Pero apenas podía oír el sonido de su propia voz por encima del fragor y los silbidos. De repente unas manos tiraron de él e intentó soltarse.
– ¡No! Mi hija está aquí. Mi hija sigue aquí.
Fue sacado de la habitación a rastras por bomberos completamente equipados. Máscaras de oxígeno cubrían sus caras. Uno de ellos se la levantó.
– ¿Reed? ¡Por Dios, tío, sal de aquí!
Reed se los quitó de encima.
– Mi hija sigue aquí. -El humo le inundó los pulmones y cayó de rodillas, tosiendo hasta quedarse sin aliento.
– Nosotros la encontraremos. Sal de aquí.
Uno de los hombres lo empujó hasta la calle y se lo entrego a un sanitario de urgencias.
– Es el teniente Solliday. Su hija está dentro. No dejes que vuelva a entrar.
Reed se soltó del sanitario con vehemencia, pero otro ataque de tos lo dejó sin respiración. El sanitario se lo llevó a la ambulancia y le colocó una mascarilla de oxígeno en la cara.
– Respire, teniente. Y ahora siéntese.
– Beth. -El cuerpo no le respondía. Solo podía quedarse ahí, viendo cómo una de las ventanas reventaba.
El sanitario le estaba vendando las manos.
– La encontrarán, señor.
Reed cerró los ojos. «Beth está dentro. Está muerta. No llegarán a tiempo».
«No he podido salvar a mi hija». Entumecido, tomó asiento y esperó.
Sábado, 2 de diciembre, 23:10 horas
Los hombres se habían congregado alrededor de la mesa de billar y Mia calculó que al menos dos de los tipos eran de los que matarían por estar con ella. En el pasado se habría sentido halagada, pero, tal como le había contado a Reed, el problema nunca había sido el sexo, sino la intimidad. Pero el hombre con quien se había mostrado realmente íntima, compartiendo sus secretos más profundos, no la quería.

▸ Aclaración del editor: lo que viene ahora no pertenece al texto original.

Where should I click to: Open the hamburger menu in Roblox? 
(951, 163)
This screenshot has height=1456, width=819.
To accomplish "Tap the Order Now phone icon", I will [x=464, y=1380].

Por lo menos no como ella quería. No le cabía la menor duda de que Reed Solliday la deseaba sexualmente. Incluso sabía lo mucho que quería desearla emocionalmente. Pero tenía miedo. Como ella. Y mientras ella no superara ese miedo, seguiría llegando cada día a una casa vacía y seguiría siendo la tía Mia de los hijos de los demás.
– He ganado -anunció Larry Fletcher y dejó su taco sobre la mesa.
– Has hecho trampa -le corrigió Mia con una sonrisa-. Lo he pasado muy bien, pero ahora debo irme. -Adónde, no estaba segura. Los dos aduladores protestaron, entonces sonó un aviso por radio y todos guardaron silencio Cuando quedó claro que no era para el retén 172, reanudaron la charla, pero Mia escuchó una frase que le heló el corazón.